──────── Text ────────
- Conference: Louisiana Intercollegiate Conference, Southern Intercollegiate Athletic Association
- Record: 0–8–2 (0–1–1 LIC, 0–1–1 SIAA)
- Head coach: Jake Hanna (2nd season);
- Home stadium: Centenary Field

= 1941 Centenary Gentlemen football team =

American college football season

The 1941 Centenary Gentlemen football team was an American football team that represented the Centenary College of Louisiana as a member of the Louisiana Intercollegiate Conference (LIC) and the Southern Intercollegiate Athletic Association (SIAA) during the 1941 college football season. In their second and final year under head coach Jake Hanna, the Gentlemen compiled an overall record of 0–8–2 with marks of 0–1–1 in both SIC and SIAA play.

Centenary was ranked at No. 255 (out of 681 teams) in the final rankings under the Litkenhous Difference by Score System.
────────
Problems to work on:
A: In the text on the 1941 Centenary football team, what was the team's home stadium?
B: From the 1941 Centenary football text, write out the passage that begins with the words "American college football" and stops after "and SIAA play.".
The listing that comes next is separate material, unrelated to the text above.
──────── Data provided ────────
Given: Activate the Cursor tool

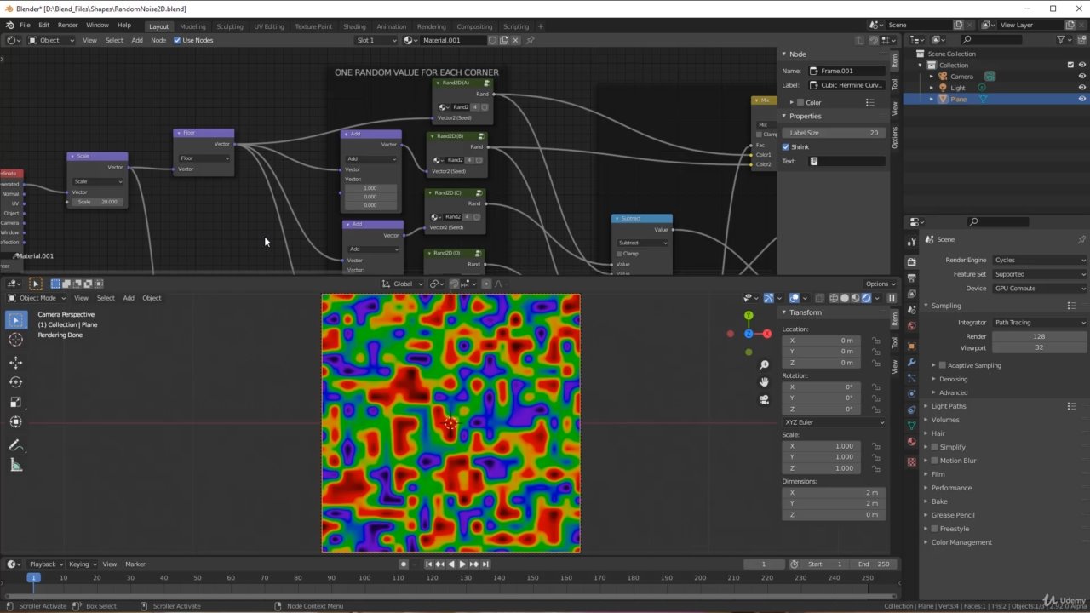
────────
Answers to the problems:
A: Centenary Field

B:
American college football season

The 1941 Centenary Gentlemen football team was an American football team that represented the Centenary College of Louisiana as a member of the Louisiana Intercollegiate Conference (LIC) and the Southern Intercollegiate Athletic Association (SIAA) during the 1941 college football season. In their second and final year under head coach Jake Hanna, the Gentlemen compiled an overall record of 0–8–2 with marks of 0–1–1 in both SIC and SIAA play.